Se giró y se topó con la triste mirada de Ernesto Sullivan, quien inclinó la cabeza, un gesto que Pedro comprendió y correspondió. A continuación, Ernesto se dirigió a consolar a la decoradora. No era difícil adivinar que Sullivan seguía enamorado de Alejandra, lo acababa de demostrar agradeciéndole a Pedro
que hubiera terminado definitivamente con ella y en público. Todos, sin excepción, habían presenciado lo ocurrido y lo contemplaban abiertamente, algunos con prepotencia, los que besaban el suelo por donde pisaba Alejandra Graham.
CAPITULO 67 (PRIMERA HISTORIA)
Y regresaron a la fiesta. En el gran salón, las mesas habían desaparecido; una voz femenina amenizaba el ambiente, acompañada por los instrumentos de la orquesta que antes tocaban música clásica; los invitados se dispersaban por el atestado espacio, algunas parejas bailaban, otros bebían y charlaban; las lámparas de araña habían disminuido considerablemente la intensidad, otorgando a la estancia un aspecto sublime que incitaba a divertirse hasta el amanecer; además, habían dispuesto focos de colores que giraban sobre sí mismos, alumbrando y creando sombras, igual que en una discoteca.

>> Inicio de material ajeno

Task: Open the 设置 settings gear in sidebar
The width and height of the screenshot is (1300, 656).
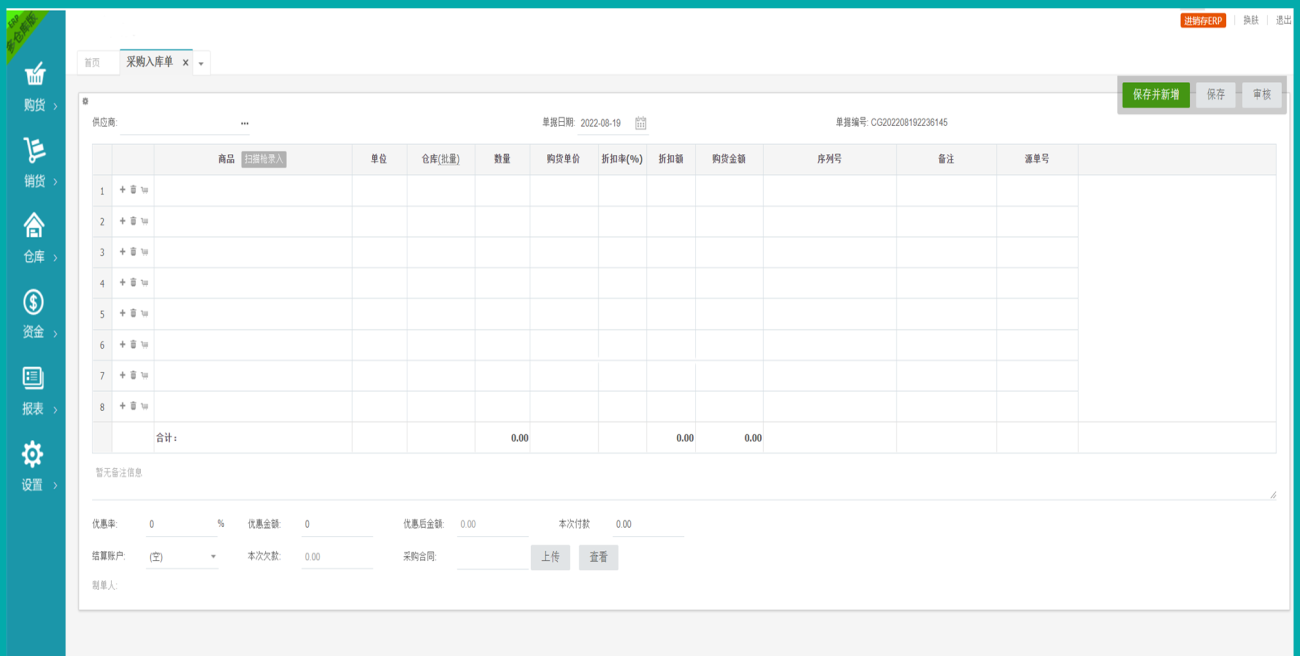Action: [33, 454]
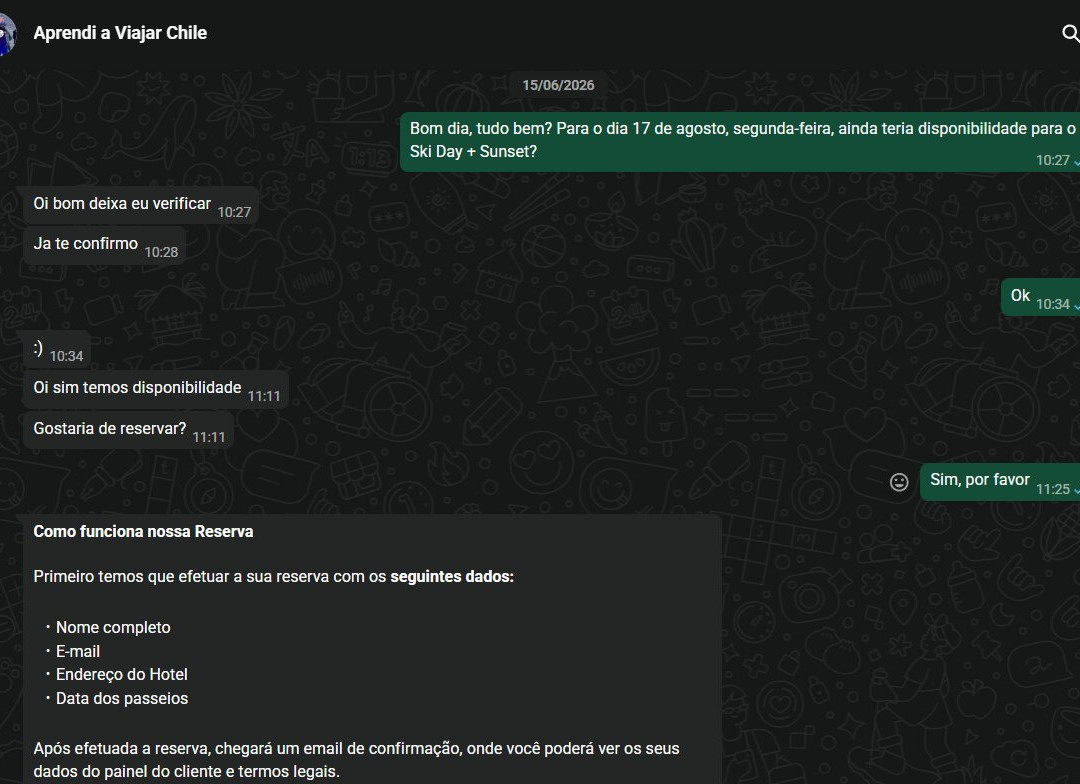Click the "Como funciona nossa Reserva" heading
Screen dimensions: 1080x784
(x=143, y=532)
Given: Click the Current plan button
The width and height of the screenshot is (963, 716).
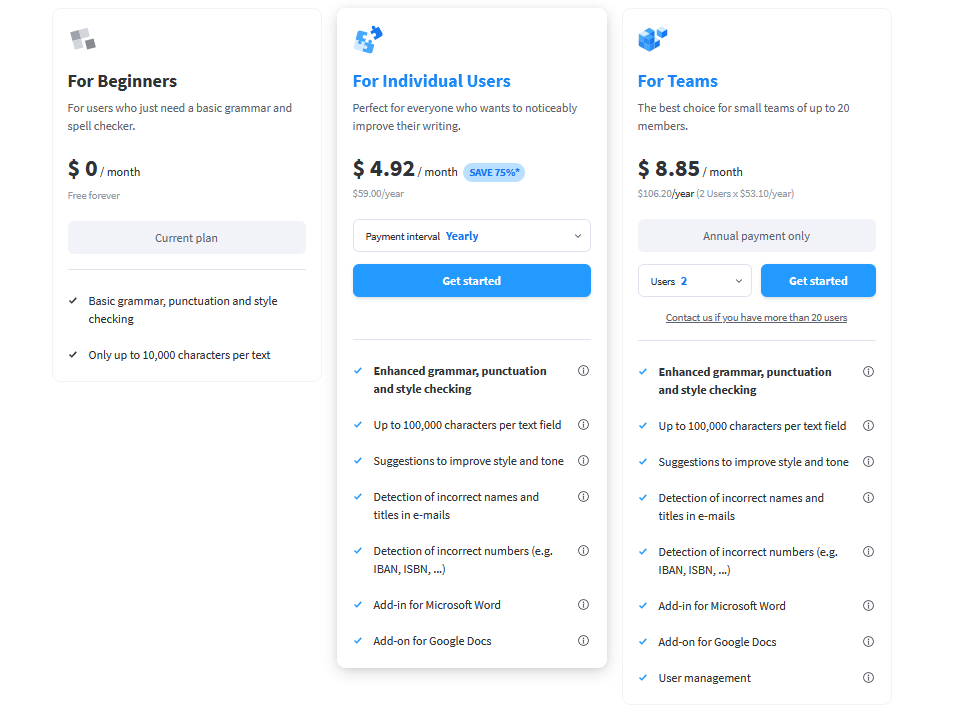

Paula sonrió al ver, a la derecha, un tablero, que ocupaba toda la pared, lleno de dulces: chucherías, pastelitos, chocolatinas, regalices, nubes de azúcar... Dio un brinquito espontáneo. Pedro posó una mano en la parte baja de su espalda y la guio hacia allí. Se sirvieron un plato cada uno; el de ella tenía de todo un poco, el de él, para su sorpresa, también.
—Así que el doctor Alfonso es un amante del dulce —le dijo al oído, porque la música impedía hablar en un tono normal.
—El doctor Alfonso es el fan número uno del dulce —se comió una nube de azúcar de un bocado.
Paula sonrió con picardía, se puso de puntillas y lo besó.
—Parece que también prefiero el dulce de tus labios, no solo la cerveza — declaró ella, pero la alegría se le borró del rostro al percatarse de lo rígido que estaba él, de repente—. Perdona... —agachó la cabeza—. No tenía que haberte besado. Lo siento... —se dio la vuelta, abochornada. Había olvidado por completo que ese hombre jamás mostraba sentimientos en público. No se le volvería a olvidar...
—¡Hola!
Los interrumpieron Bruno y Rocio, y, menos mal, pensó Paula, porque Pedro no reaccionaba; la situación era muy incómoda, tanto, que se abrazó a sí misma de manera inconsciente.
—Vamos, Paula —el pequeño de los Bruno le quitó el plato y la agarró de las manos—. ¿Me concedes este baile?
—Sí —se aferró a Bruno como si fuese su único salvavidas.